Day 37

Day 37 and I’m wondering when you die and go to heaven if you get to meet the famous people who have died or if it’s still separated? Random I know but things I wonder about lol

I got the pictures today from the funeral and was just crying while looking at them. They’re beautiful. They hold the pieces of my heart in color form. It’s such an out of body experience like it was happening to someone else, it couldn’t possibly be me. It was me. It is me.

I was talking to my brother and sister-in-law about how I’m always trying to be understanding of everyone else’s feelings or giving them grace for where they are because this is such a different situation that none of us have had to navigate before but it’s fucking exhausting. I just would rather, at this point, tell everyone to fuck off and just focus on my kids’ feelings and my own feelings. I’m just over having to reassure everyone around me. I’m over having to answer to those around me. If I want to go somewhere or do something with my kids, I can do that. I don’t have to call and update anyone or keep anyone in the daily loop. I’m still here, living, and raising 6 boys. I’ll reach out if I need something, promise, or just when I’ve simply had time to breathe.
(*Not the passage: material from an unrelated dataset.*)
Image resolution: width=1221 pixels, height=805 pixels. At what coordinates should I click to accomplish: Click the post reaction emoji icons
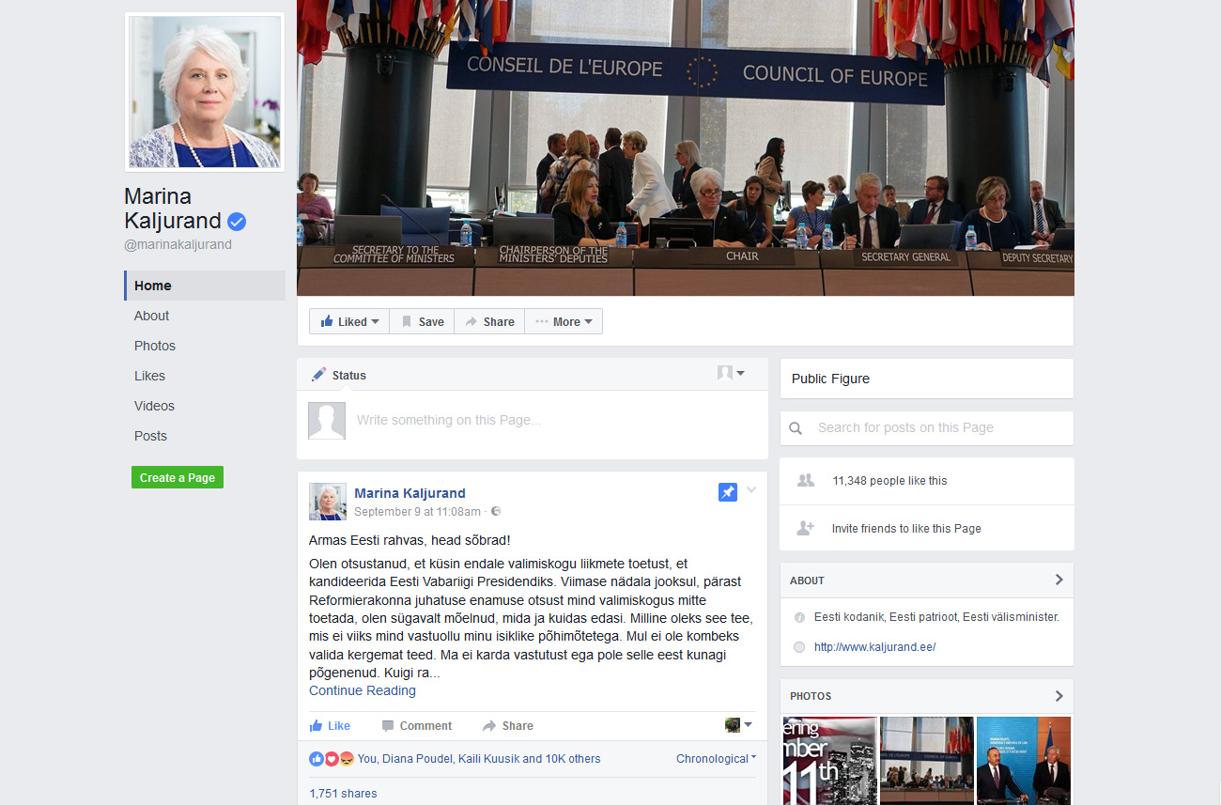[x=331, y=759]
It is not my responsibility to make you feel better. It is not my responsibility to constantly include you in everything. It is not my responsibility to suppress myself because of what you need. I have enough going on. You do you and I’ll do me and maybe we’ll meet in the middle ground.

Day 37 and I just want to breathe without having to ask permission to do so or possibly offend someone because I did something without their knowing.